DATA FOR PROCESSING:
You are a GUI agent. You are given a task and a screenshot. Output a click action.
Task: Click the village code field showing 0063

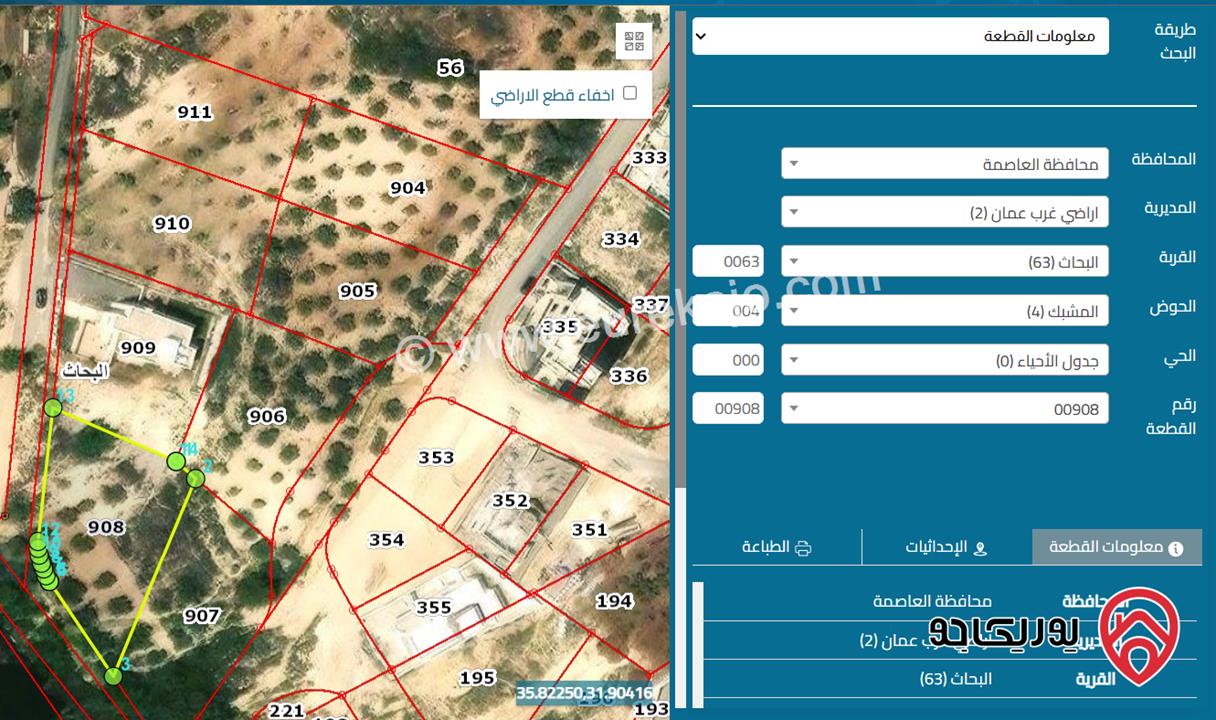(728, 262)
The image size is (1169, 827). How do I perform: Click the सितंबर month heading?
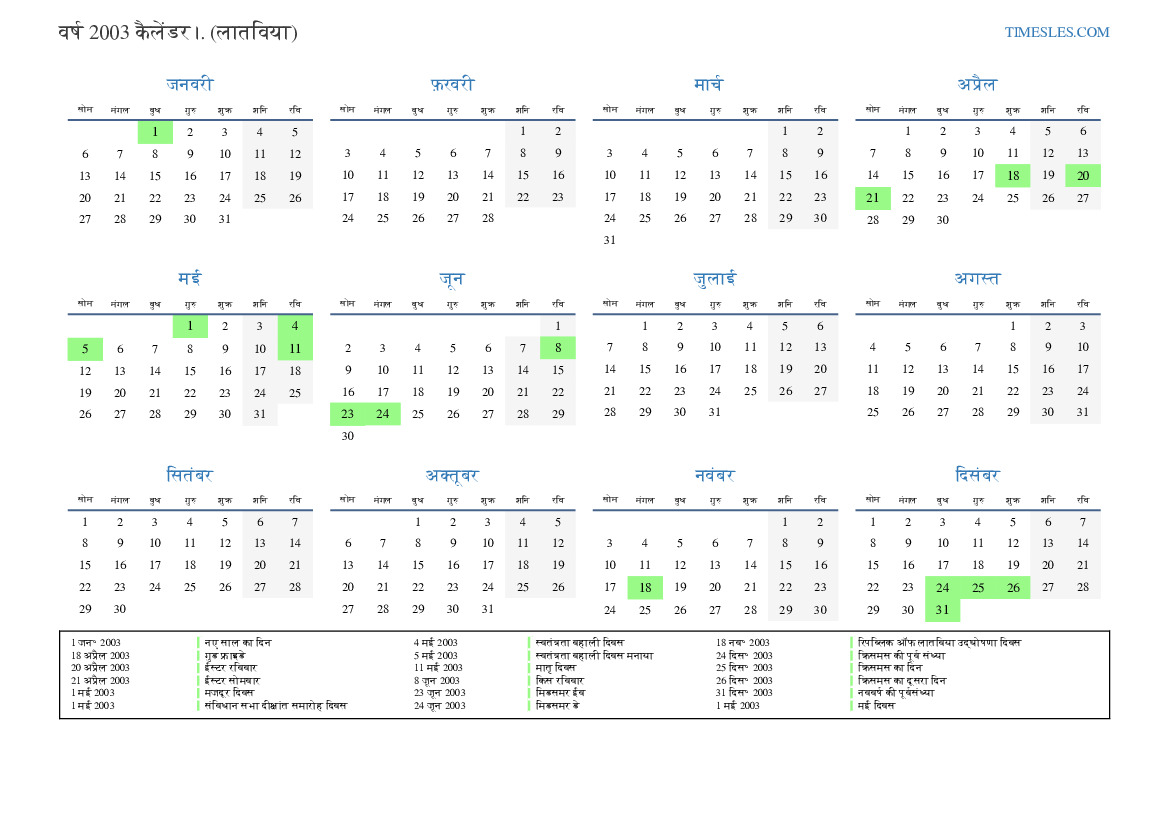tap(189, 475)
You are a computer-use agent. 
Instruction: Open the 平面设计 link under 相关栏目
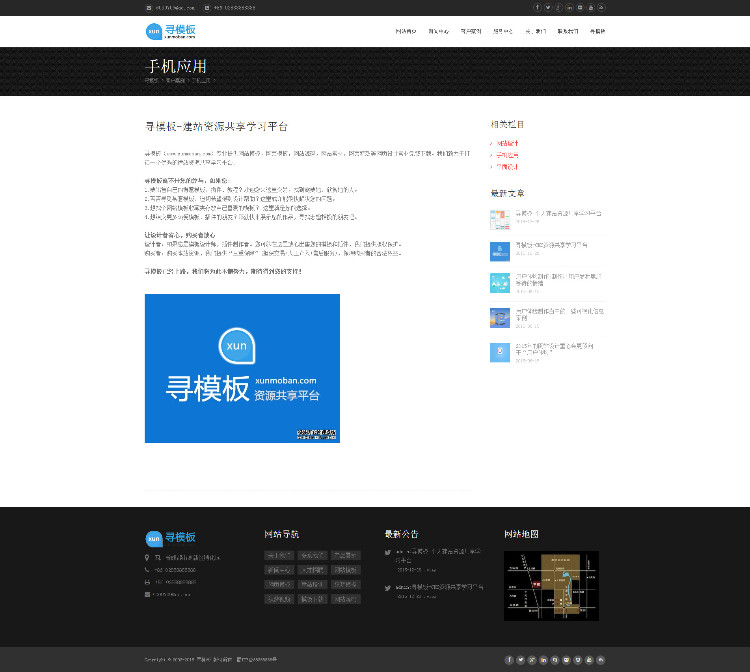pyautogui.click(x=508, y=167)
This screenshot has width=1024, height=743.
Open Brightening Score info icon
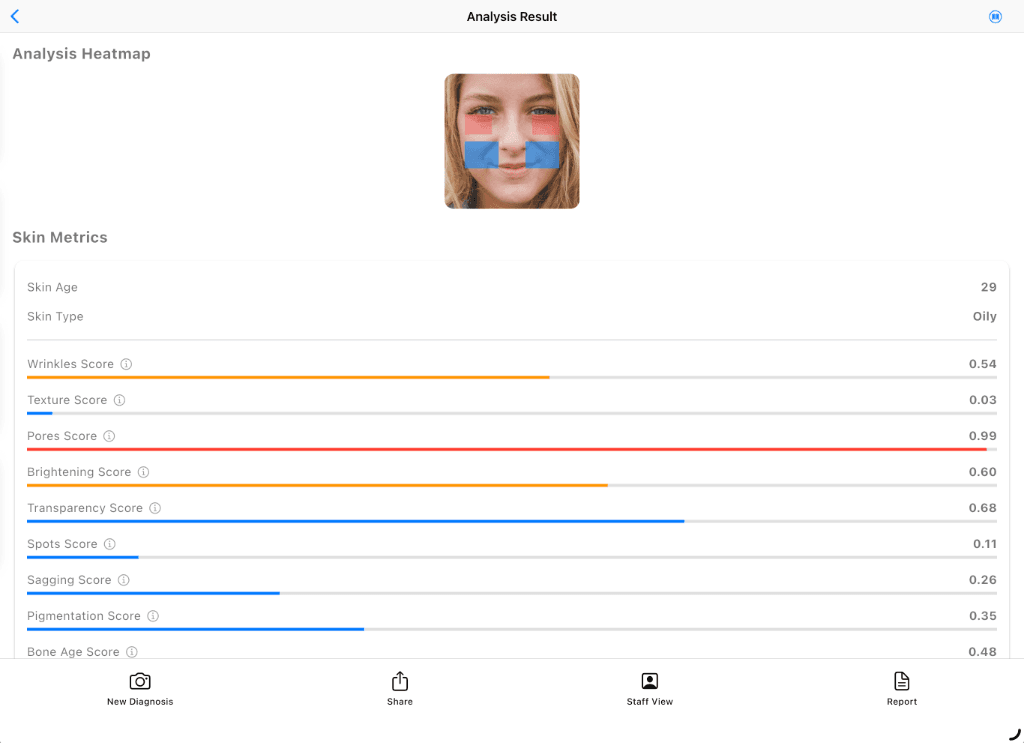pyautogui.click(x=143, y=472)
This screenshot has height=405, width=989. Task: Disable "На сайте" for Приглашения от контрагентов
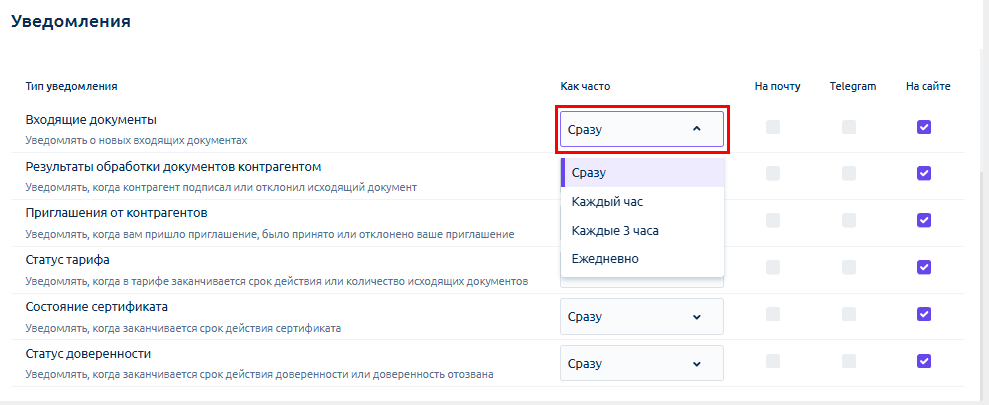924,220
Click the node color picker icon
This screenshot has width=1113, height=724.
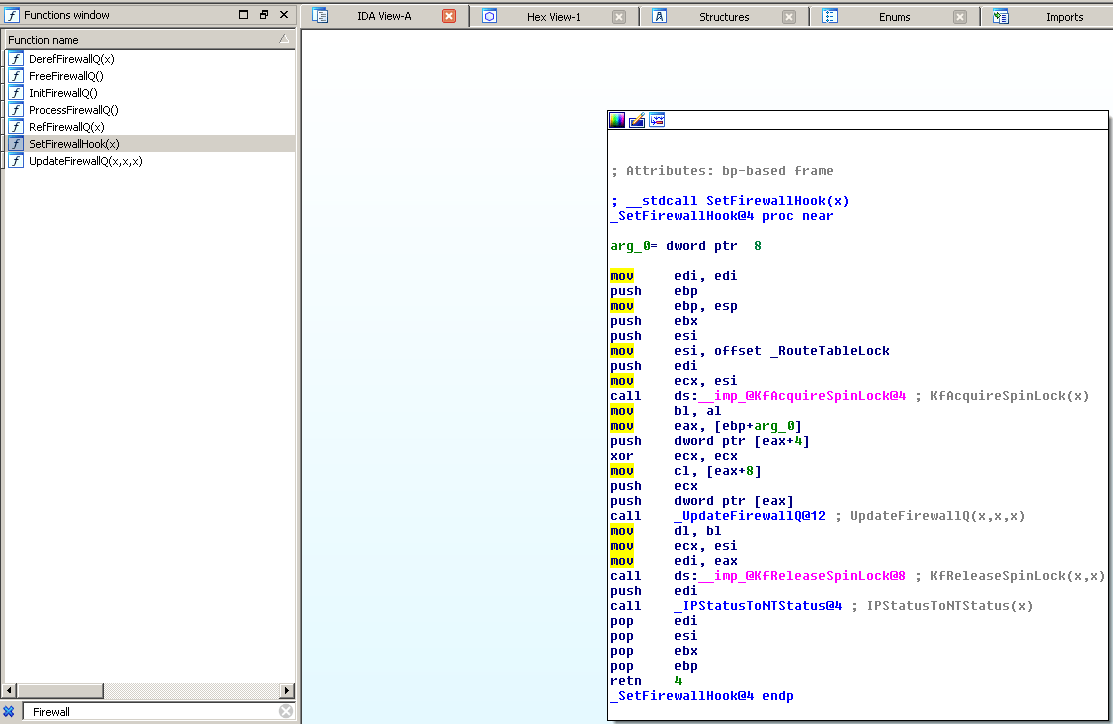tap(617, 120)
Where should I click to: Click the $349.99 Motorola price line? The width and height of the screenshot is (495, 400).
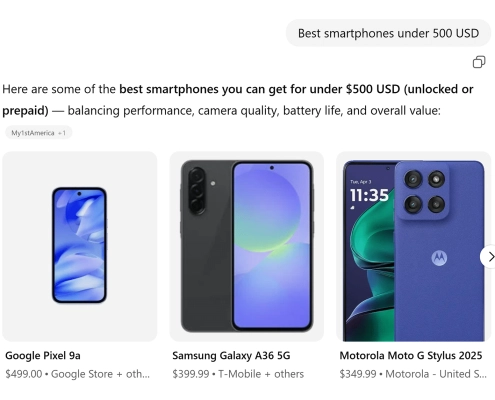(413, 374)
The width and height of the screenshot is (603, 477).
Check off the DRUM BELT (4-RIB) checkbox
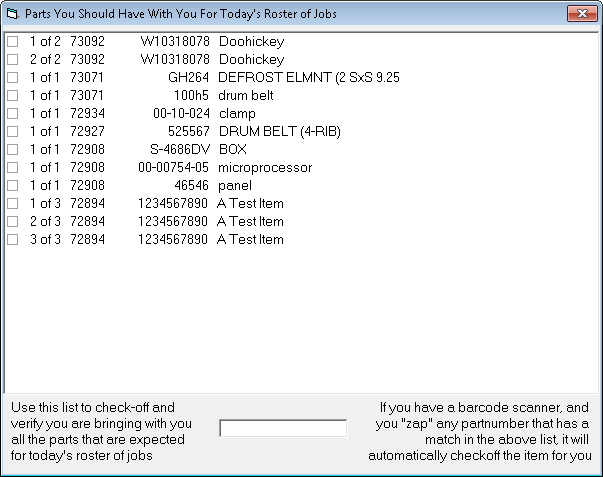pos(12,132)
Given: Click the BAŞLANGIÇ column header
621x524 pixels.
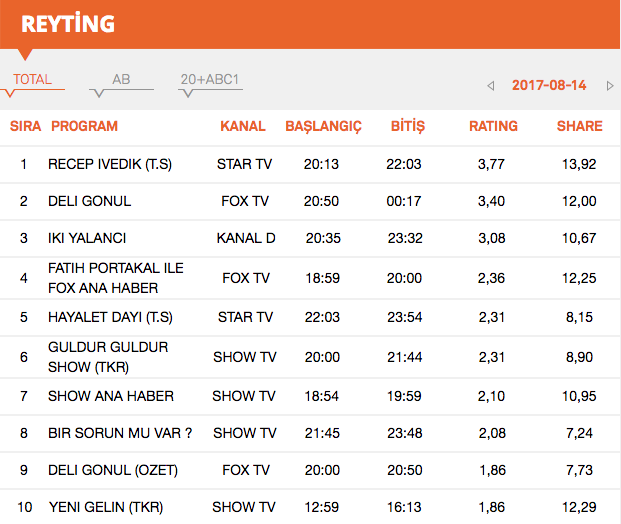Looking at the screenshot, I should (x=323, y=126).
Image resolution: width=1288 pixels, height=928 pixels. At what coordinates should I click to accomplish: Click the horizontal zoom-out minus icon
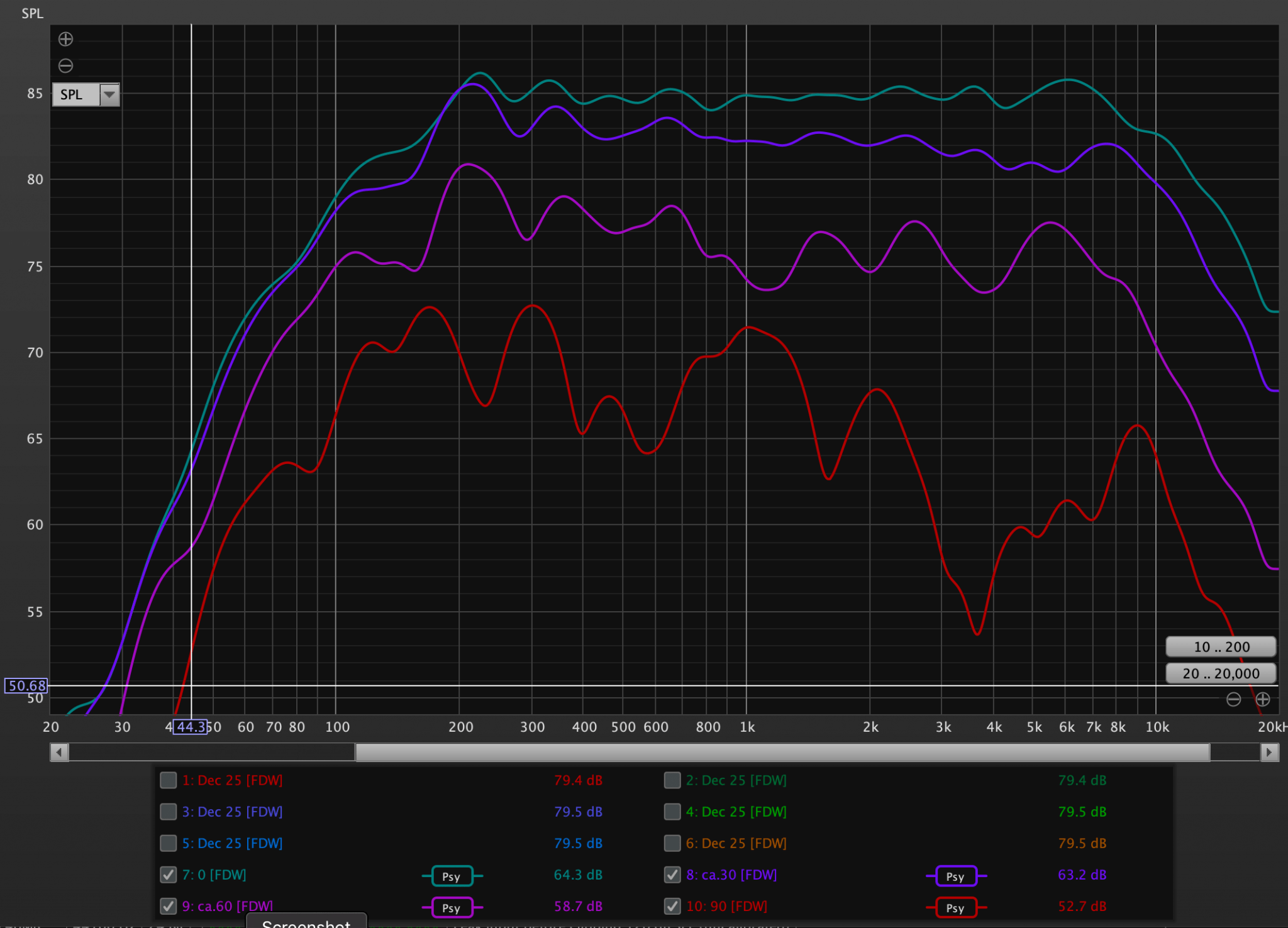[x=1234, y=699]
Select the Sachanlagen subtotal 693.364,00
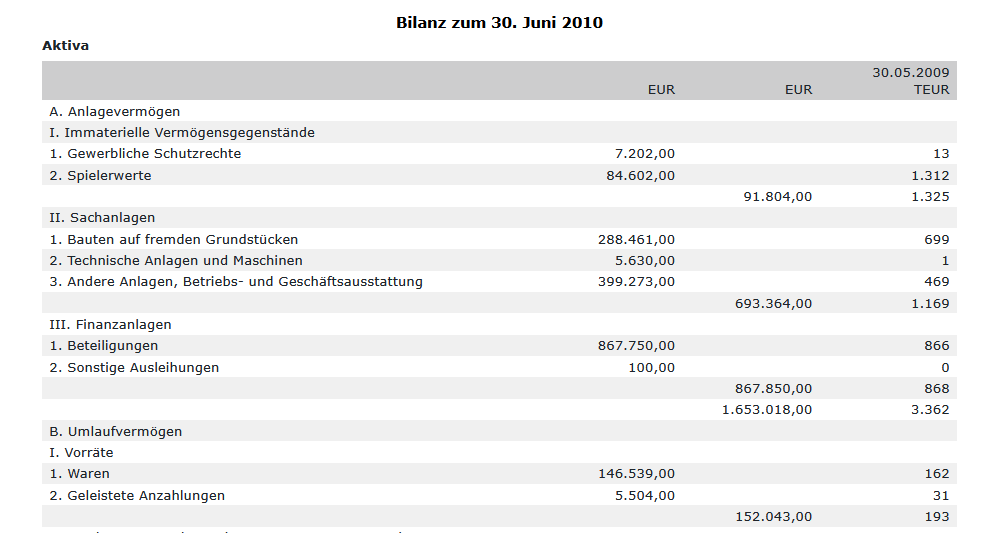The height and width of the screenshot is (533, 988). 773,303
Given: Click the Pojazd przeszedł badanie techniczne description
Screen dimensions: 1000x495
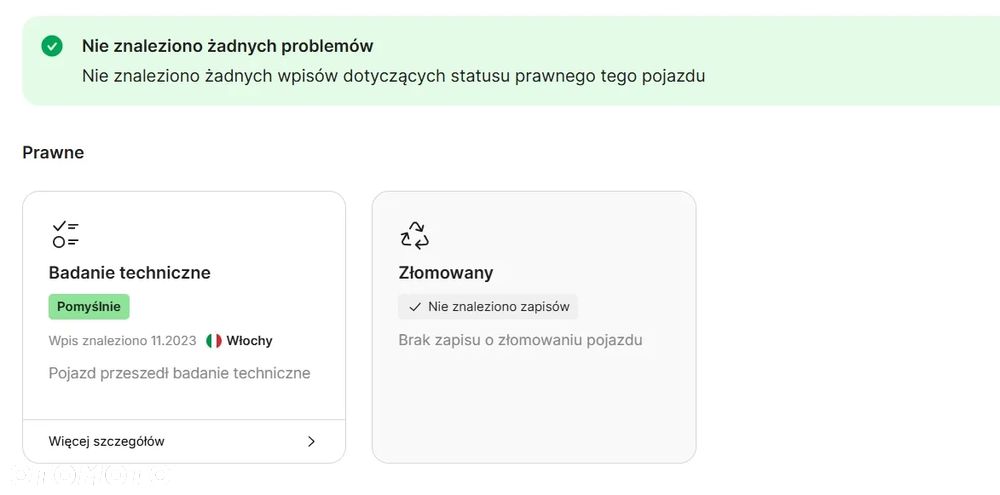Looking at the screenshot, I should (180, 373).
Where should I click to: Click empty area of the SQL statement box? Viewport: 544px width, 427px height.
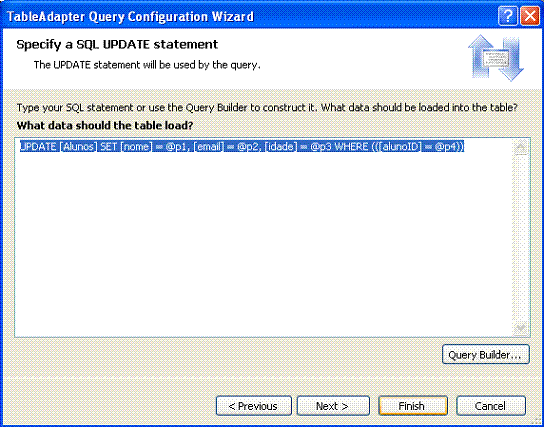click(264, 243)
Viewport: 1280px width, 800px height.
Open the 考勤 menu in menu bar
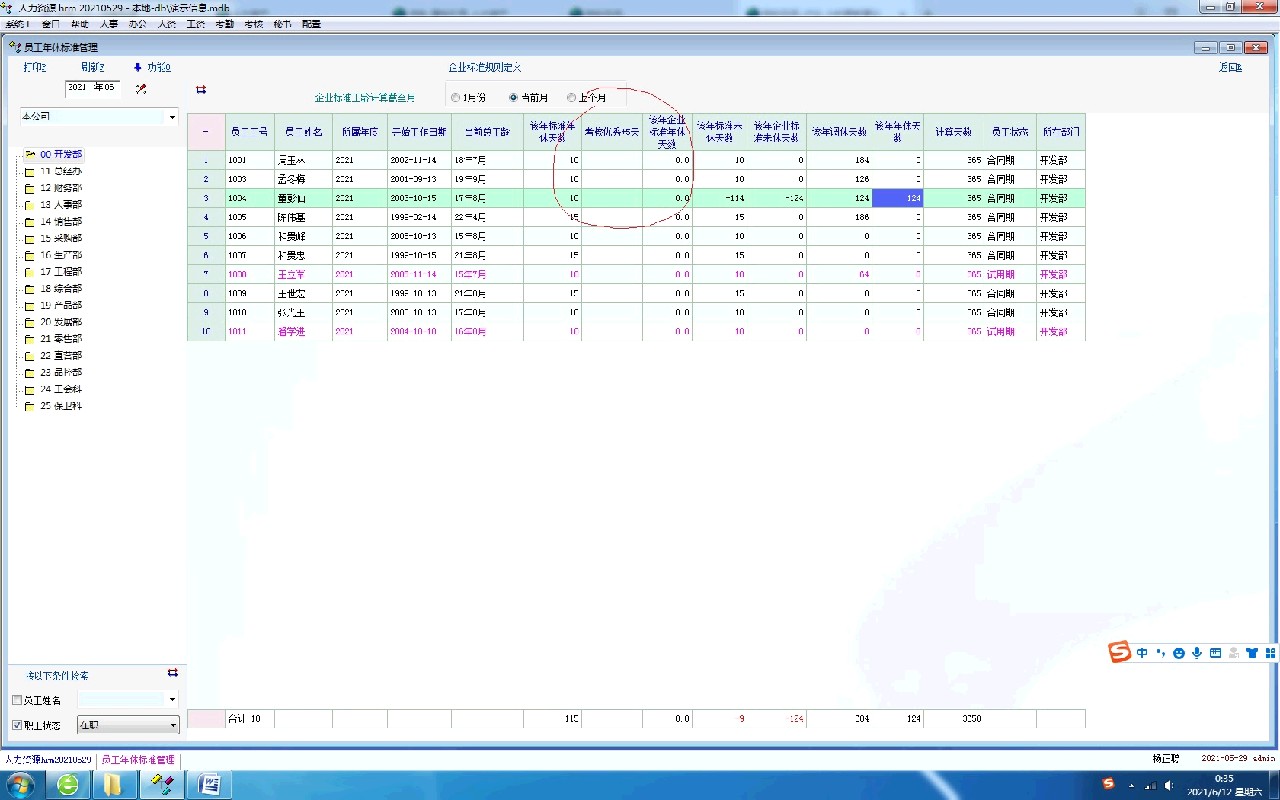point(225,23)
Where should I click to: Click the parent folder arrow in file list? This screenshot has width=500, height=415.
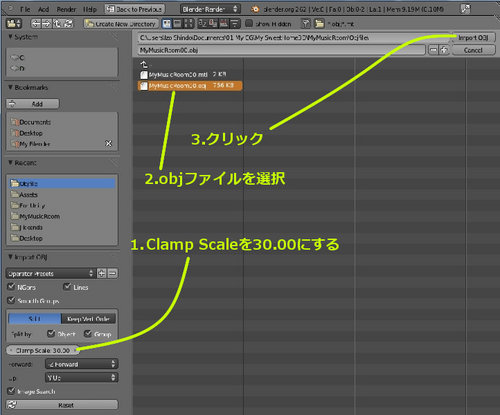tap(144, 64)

WHAT IS EXPECTED:
Where the line containing "Given: Click the BAŞLANGIÇ column header" appears, begin writing out the lines exactly, and continue through the end of the material above, omitting pictures.

ANSWER TO THIS TASK:
Given: Click the BAŞLANGIÇ column header
621x524 pixels.
Looking at the screenshot, I should (x=323, y=126).
Image resolution: width=1288 pixels, height=928 pixels. At what coordinates should I click to accomplish: Click the horizontal zoom-out minus icon
[x=1234, y=699]
Select the Sachanlagen subtotal 693.364,00
The height and width of the screenshot is (533, 988). 773,303
Given: Click the Pojazd przeszedł badanie techniczne description
Screen dimensions: 1000x495
Looking at the screenshot, I should (180, 373).
Where should I click to: Click empty area of the SQL statement box? Viewport: 544px width, 427px height.
click(264, 243)
Viewport: 1280px width, 800px height.
Open the 考勤 menu in menu bar
point(225,23)
Where should I click to: Click the parent folder arrow in file list? This screenshot has width=500, height=415.
tap(144, 64)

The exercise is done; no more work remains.